When we were doing fertility treatment and it wasn’t working, my wife and I binge-watched the entire Agatha Raisin TV series. It was the perfect distraction. It’s cosy, funny, and more than a little bit quirky. Readers of the Agatha Raisin books will know that they are quite different from the TV series.

TV Agatha, played by the fantastic Ashley Jensen, is definitely more likeable than book Agatha and that’s saying a lot since I absolutely love the sometimes prickly, self-assured Agatha from the books. The TV version feels more approachable, perhaps even a little more charming, and I think that’s part of what makes the series so watchable. The tone of the show is lighter and more comedic, which is a bit of a departure from the dry wit and darker humour found in M.C. Beaton’s novels.

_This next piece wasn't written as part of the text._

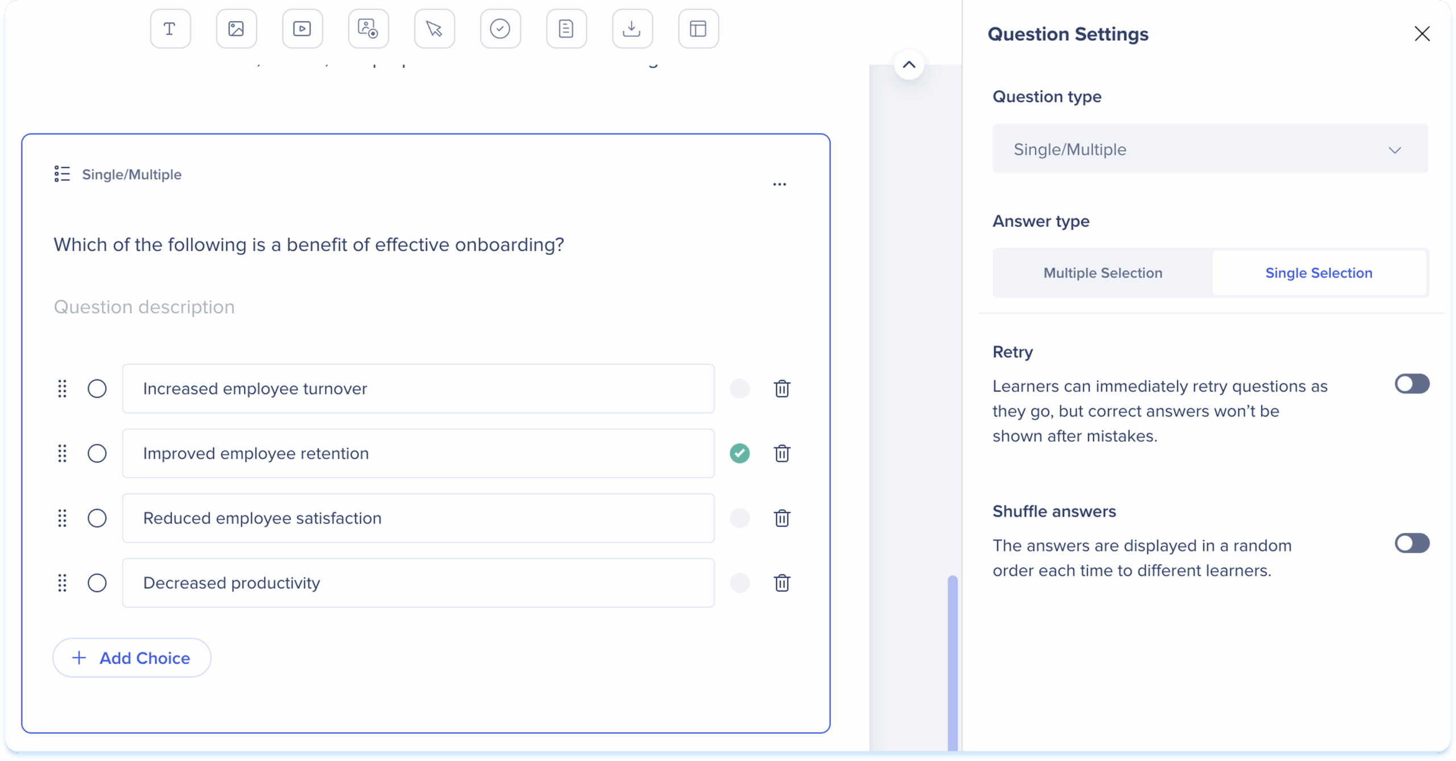Mark 'Reduced employee satisfaction' as correct answer
Viewport: 1456px width, 761px height.
tap(739, 518)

Anyway, was there a better writer of what’s become known colloquially as Cosy Crime than M.C. Beaton? No, I don’t think so. And I’m very pleased that Rod Green has stepped into her shoes and is continuing her work! We met recently when he chaired a panel at the brilliant Gwyl Crime Cymru Festival that I was on with Mary Grand. He said that M. C. Beaton had taken him on as a sort of apprentice and taught him how to write her books, and I thought how brilliant that was. If anyone wants to write 55 more Dinner Ladies books after I’m dead, then please let me know.

• One writer –

A writer who made me really wish I was a writer is Anthony Bourdain and I was devastated to hear about his passing a few years ago. He writes in the same way that you would devour a good meal, I think. Years ago when I had first started a cooking apprenticeship, one of the more senior chefs suggested I read Bourdain’s first book, Kitchen Confidential. The 1980’s New York kitchens of Kitchen Confidential didn’t exist for me in quite the way that it did for him, but it was similar enough to my world to grasp my attention. The dark humour, the chaos of a busy service and the unspoken rules of the kitchen were all there. I only have a toe in the kitchen door now, as I just work the odd day as a self-employed chef alongside my writing, and Anthony Bourdain was the first writer who made me want to do both!    

• One experience –

An experience that ultimately ended up with me writing the Dinner Lady Detectives books      was a series of unplanned events that happened nearly ten years ago now. I was working nine million hours a week in a hotel and had a bit of a breakdown, decided to get a different job and ended up working in a canteen. At the time, it was very odd to me that a different sort of catering existed.

Before then I just assumed that all jobs finished late in the evening and started very early the next day and your manager would just write ‘AFD’ on your rota, (you can probably guess what that stands for, but to make it PG let’s call it ‘All Flipping Day’!). At the canteen, the hours were more regular, and I also noticed the dynamic was unlike what I was used to. Most of the kitchens I’d worked in before had been staffed by men, but the canteen was predominantly staffed by women.

Around the same time, my ex and I broke up, and I moved into a little house on my own. Suddenly, I found myself with lots of time to think in the evenings and, oddly, no one to blab on to. I ended up writing a lot. Nothing special, just little short stories and long meandering diary entries. One night, I jokingly mentioned the idea of a group of detectives called The Dinner Lady Detectives to my friend over WhatsApp and the name stuck! Years later I finished that book I’d started in that house and miraculously it was published.

Hannah Hendy writes The Dinner Lady Detectives, a cosy crime series published by Canelo Crime. The seventh Book in the series, A Curiously Convenient Demise, is due to be released on the 16th of October 2025.